◆ O que fazer ◆
(a) No texto sobre o tráfico de antiguidades, por qual valor foi oferecida a cabeça romana do século 2 d.C.?
(b) Continue o texto sobre o tráfico de antiguidades a partir da última frase mostrada.

◆ Texto para ler ◆
──────
Em meio a nacos de carne crua pendurados por ganchos, uma fábrica de salame controlada pela máfia nos arredores de Nápoles é local de uma venda sombria. A transação acontece às margens da lei. No cardápio de produtos negociados estão dois tesouros arqueológicos pilhados da Líbia: uma cabeça romana do século 2 d.C. oferecida a 60 mil euros (R$ 206 mil) e uma estátua grega, ainda mais antiga, valendo 800 mil euros (R$ 2,7 milhões). O comércio clandestino ainda envolve cartéis chineses e russos, mas os mandachuvas são mesmo os bandidos italianos, aliados a terroristas do Estado Islâmico. As organizações firmaram uma parceria lucrativa, em que relíquias saqueadas de sítios do Oriente Médio e do norte da África são trocadas por armas que abastecerão radicais na Guerra da Síria. “Elas são chamadas de antiguidades de sangue”, disse à ISTOÉ Arthur Brand, investigador independente de crimes envolvendo obras arte baseado na Holanda. “Eu já vi muitas delas sendo vendidas no mercado negro.”
──────
◆ Dados de origem ◆
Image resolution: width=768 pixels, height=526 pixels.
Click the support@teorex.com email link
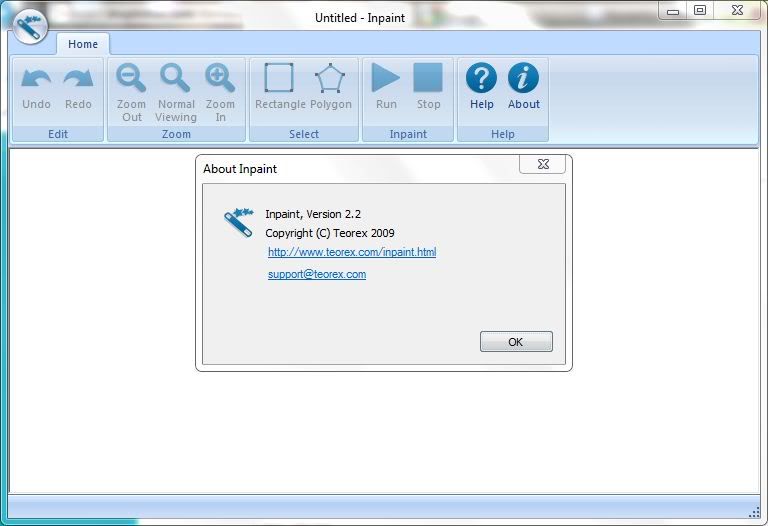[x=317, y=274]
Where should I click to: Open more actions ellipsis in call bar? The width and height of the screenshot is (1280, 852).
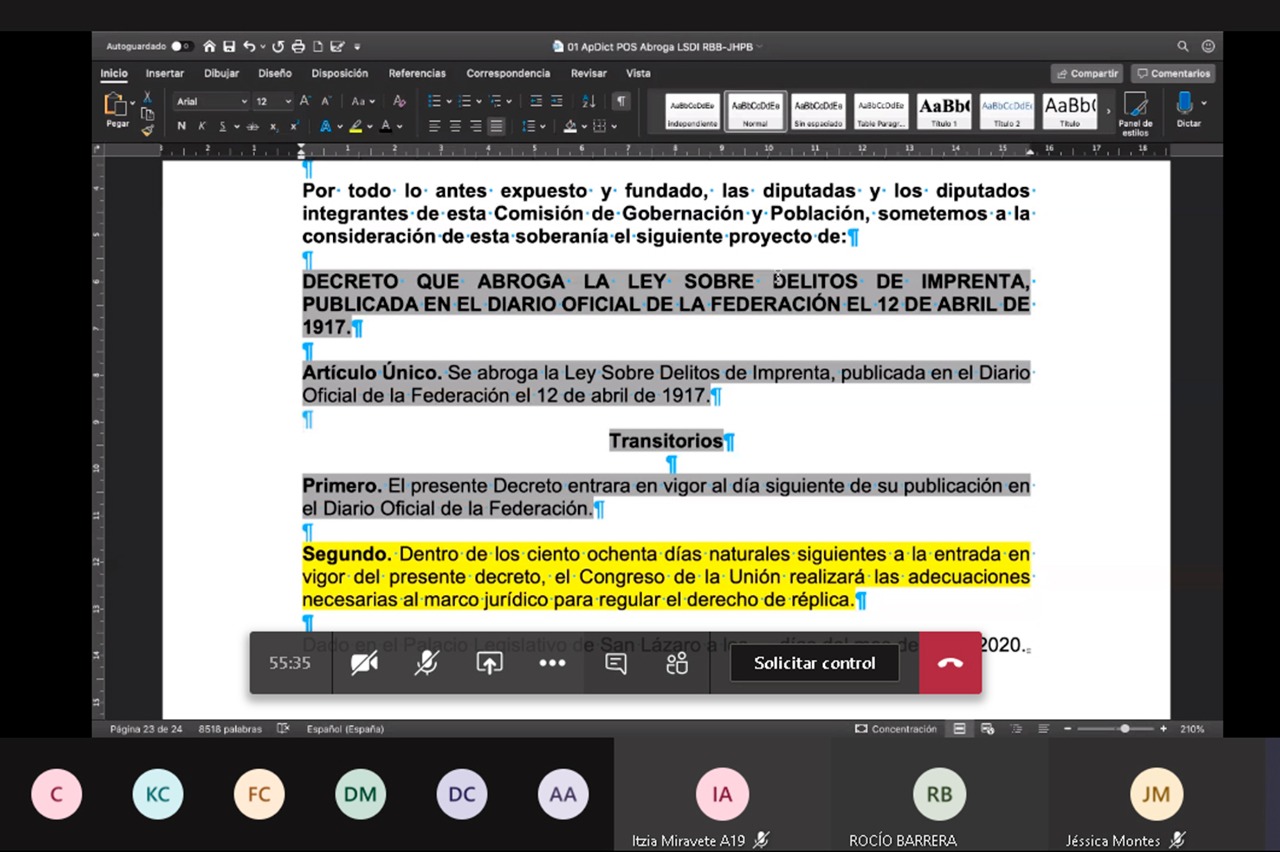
──────
◆ Respostas em ordem ◆
(a) 60 mil euros (R$ 206 mil).

(b)
Criminosos internacionais

A cena acima foi descrita por um repórter italiano que trabalhou em parceria com a polícia, disfarçado de colecionador. De acordo com o jornal “La Stampa”, onde a história foi publicada, o mafioso que ofereceu os objetos revelou que eles foram escavados por arqueólogos escravizados por milícias islâmicas em sítios líbios considerados patrimônios mundiais pela Unesco. De lá, foram enviados à cidade portuária de Sirte, uma das mais castigadas pelo conflito no país e palco da captura e morte do ditador Muammar Gaddafi, em 2011. Posteriormente, as obras embarcaram em navios fornecidos por bandidos chineses para serem descarregadas num porto  notoriamente controlado pela máfia, o de Gioia Tauro, na Calábria. Lá, os navios chegam carregados de tesouros do mundo antigo e saem cheios de armas que farão o caminho inverso, abastecendo radicais no norte da África e no Oriente Médio. Os armamentos são provenientes de sindicatos do crime russos, mas são adquiridos pela máfia italiana e depois trocados pelas obras roubadas.

As preciosidades roubadas dos sítios arqueológicos
pelo EI são chamadas de “antiguidades de sangue”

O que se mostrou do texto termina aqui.